Bien qu’il reste encore beaucoup à découvrir, il est urgent de prendre en compte l’importance des micro-organismes océaniques dans les discussions et les stratégies de conservation des océans, d’adaptation au changement climatique et de développement durable.
Il est essentiel, sur la base de preuves scientifiques, de promouvoir la compréhension et la valorisation de ces petits organismes tels que les virus et les bactéries, qui sont souvent perçus de manière négative. Car « lorsque nous pensons aux microbes, nous pensons aux agents pathogènes », explique l’océanographe Camila Fernández.
Et il n’est pas juste de les associer uniquement à la maladie. Certains microbes sont nocifs pour les animaux et les humains, mais ils ne représentent qu’une infime partie de leur immense diversité. Même s’ils sont pathogènes, ils jouent un rôle important dans la nature et les dynamiques écosystémiques, ou peuvent avoir un potentiel biotechnologique.

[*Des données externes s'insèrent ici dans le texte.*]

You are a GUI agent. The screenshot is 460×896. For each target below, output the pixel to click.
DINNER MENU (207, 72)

« La grande majorité des micro-organismes jouent un rôle positif dans les services écosystémiques. En fait, les agents pathogènes présents dans l’océan contrôlent la population des espèces ; toutes les espèces tombent malades, meurent et restent ainsi en équilibre. L’existence même de ces agents pathogènes permet de traiter les gaz à effet de serre de manière très intense et participe à la formation des nuages », explique-t-elle.

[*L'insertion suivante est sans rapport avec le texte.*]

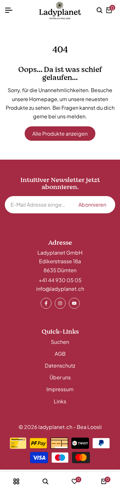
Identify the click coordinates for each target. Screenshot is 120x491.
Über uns (60, 377)
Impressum (60, 389)
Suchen (60, 341)
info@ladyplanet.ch (60, 288)
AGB (60, 353)
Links (60, 401)
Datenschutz (60, 365)
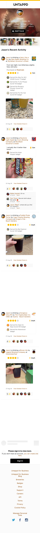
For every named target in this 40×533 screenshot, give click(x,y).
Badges (20, 483)
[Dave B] (25, 265)
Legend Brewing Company (15, 352)
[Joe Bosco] (21, 129)
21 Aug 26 (9, 260)
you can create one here (28, 454)
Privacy (20, 504)
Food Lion (20, 70)
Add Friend (19, 31)
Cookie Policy (20, 508)
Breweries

La science au service de la société
Afin de démontrer ces rôles et d’encourager la prise de décisions et les progrès au Chili, avec un impact mondial, il mène différents projets.
Il dirige actuellement un projet pionnier financé par le Fondecyt qui étudie les micro-organismes présents dans la pluie qui tombe sur le système terrestre et aquatique, reliant ainsi le microbiome du bassin versant à l’océan.
En outre, il poursuit ses études dans le cadre de la mission Tara Microbiome/Ceodos Chile qui, entre 2021 et 2022, a parcouru le Chili, l’Antarctique et l’Afrique à bord du voilier de la fondation française Tara Océan. Microbiome a été conçu pour étudier le microbiome marin, sa diversité et son fonctionnement, ainsi que la capacité de l’océan à absorber le CO2 et à contribuer ainsi à la lutte contre le réchauffement climatique et le changement climatique. C’est dans ce contexte, avec une orientation nationale, qu’est né Ceodos Chile, un projet destiné à être reproduit tous les cinq ans avec le soutien d’institutions publiques et la participation de plusieurs organismes scientifiques.
« Chez Ceodos, nous analysons la séquence et observons les métabolismes qui existent le long de la côte chilienne, et comment nous pouvons les mettre en relation avec les conditions océanographiques. Cela nous permet de prédire quelles sont les zones les plus pertinentes sur le plan climatique dans notre pays », conclut-il.